Last, it is important to understand how the features are related across your different domains. DA can be divided into two categories based on the relationships between these features: homogeneous or heterogeneous (97, 99, 101). In homogeneous DA, the source and target domains have the same feature space, ${\mathrm{\chi }}_s$= ${\mathrm{\chi }}_t$, but the data distributions of instances of these feature spaces are different, $P(X_s)\ne P(X_t)$. That is, feature 1 in domain 1 represents the same meaning as feature 1 in domain 2—for example, they both represent a specific voxel at a specific coordinate in the brain or represent the same microbe. (Note that ${\mathrm{\chi }}_s$= ${\mathrm{\chi }}_t$ means that the feature space in both domains is homogenous, but if $X_s$= $X_t$, then, it means that $X_s$ and $X_t$ are identical datasets such that there is no difference between the source and target datasets at all.) In heterogeneous DA, conversely, the feature space is related but different between the domains. Many DA techniques that have been developed so far tend to focus on homogeneous DA (84, 121–129). For instance, the source data could be the fMRI data obtained from a subject with one scanner and the target domain is the fMRI data obtained from the same subject with the same protocol but a different scanner. Alternatively, different domains could contain gut metagenomic sequencing data from different studies aligned against the same reference database. Addressing the domain shift in a homogeneous DA problem is relatively simpler since it is possible to perform the feature alignment directly on the original instances of the domains without the need to project them into a common feature space.

Unfortunately, however, most biological datasets are heterogeneous in nature (51, 53) since these data are collected in different laboratories, under different environmental and experimental conditions, and sometimes even for answering different but related questions. In other words, neither the feature spaces nor the marginal distributions are the same [i.e., ${\mathrm{\chi }}_s\ne {\mathrm{\chi }}_t$,] $P(X_s)\ne P(X_t)$]. As a result, biological datasets very often have different feature dimensionalities, and, sometimes, these features even have different labels or come from different modalities of data collection (e.g., fMRI versus another neuroimaging modality like electroencephalography). For instance, the fMRI data from the brains of two individuals have different numbers of voxels (features), which also are not meaningfully aligned across individuals with respect to their functional properties (e.g., voxel 1 in person A is unlikely to encode the same information as voxel 1 in person B)—even when the scanner, protocol, and performed task are exactly the same.
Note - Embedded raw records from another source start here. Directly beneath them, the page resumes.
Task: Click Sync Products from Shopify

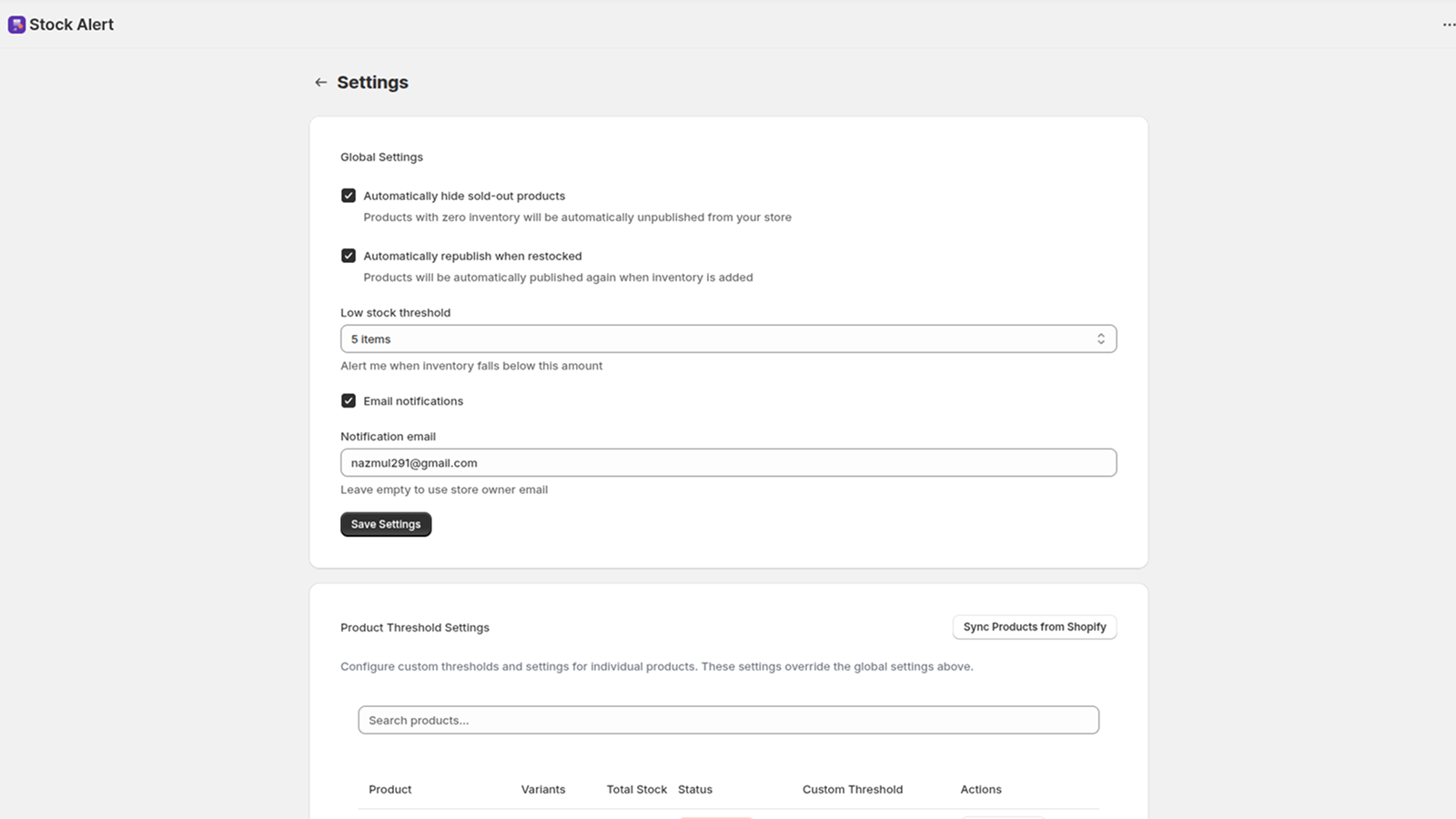Action: 1034,626
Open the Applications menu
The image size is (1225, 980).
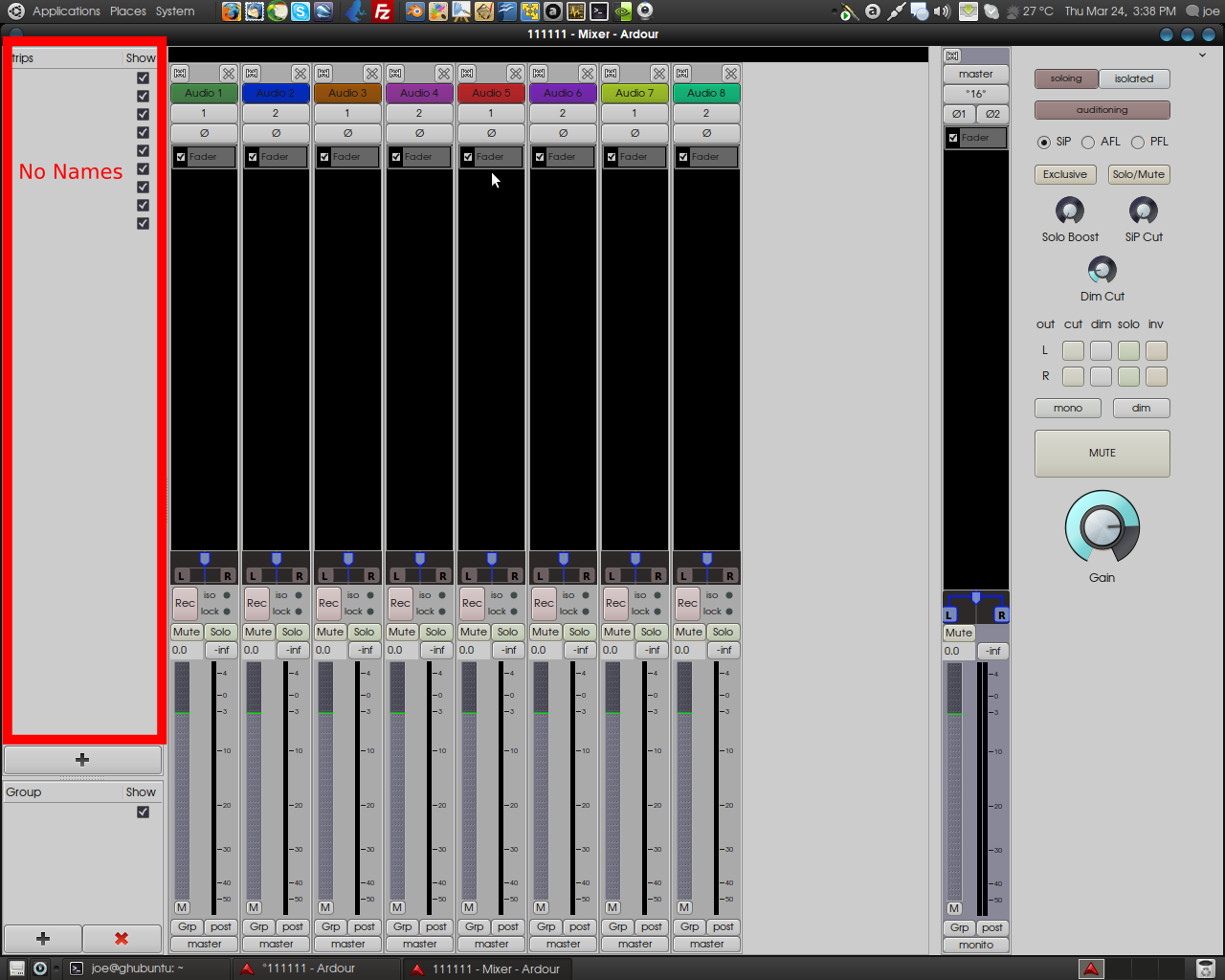66,11
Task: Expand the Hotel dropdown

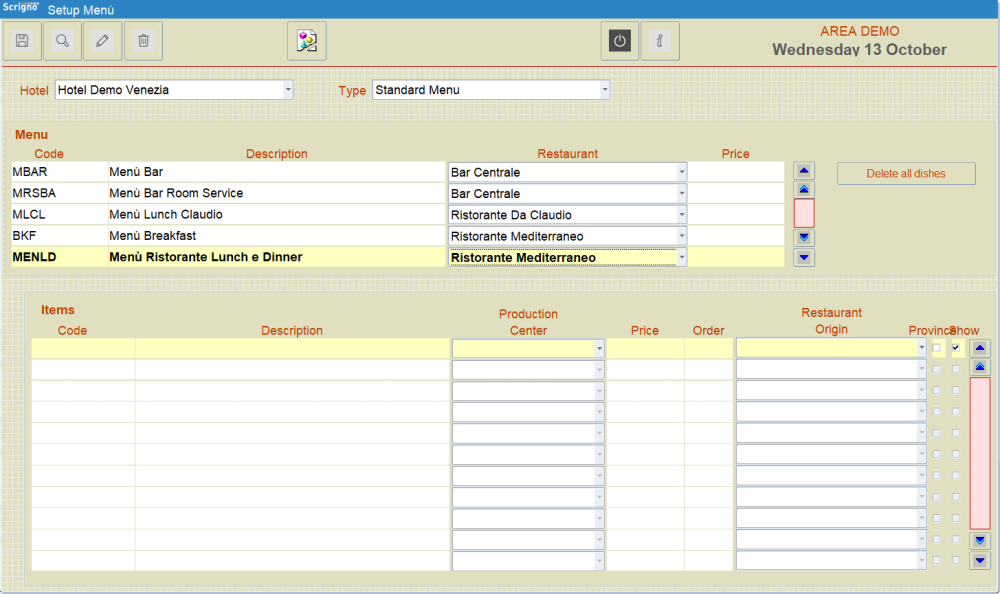Action: click(x=288, y=90)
Case studies and practical examples

Given the nature of most biological datasets, which often contain limited samples and originate from many different sources, the most common DA setting in this field is multisource heterogenous DA settings. For instance, aggregating fMRI data from multiple subjects or even multiple sites (130–132) can be considered a multisource heterogeneous DA. It is multisource because the data are coming from multiple subjects or multiple sites with different MRI scanners, and it is heterogeneous because the number of voxels (i.e., features) from each subject and the information they represent is different. (Note that the number of voxels can be equated through spatial normalization to a standardized template, but this does not address that each voxel will still represent different information across individuals.). In the microbiome field, integration of data from multiple microbiome datasets in order to predict a phenotype on a held-out study (133–135) is once again multisource and heterogeneous, as data are often amplicons of different regions of the 16S rRNA gene. To illustrate the utility of existing DA approaches and explore their categorization with the taxonomy discussed above, here, we select several methods to discuss in slightly more detail (summarized in Table 4).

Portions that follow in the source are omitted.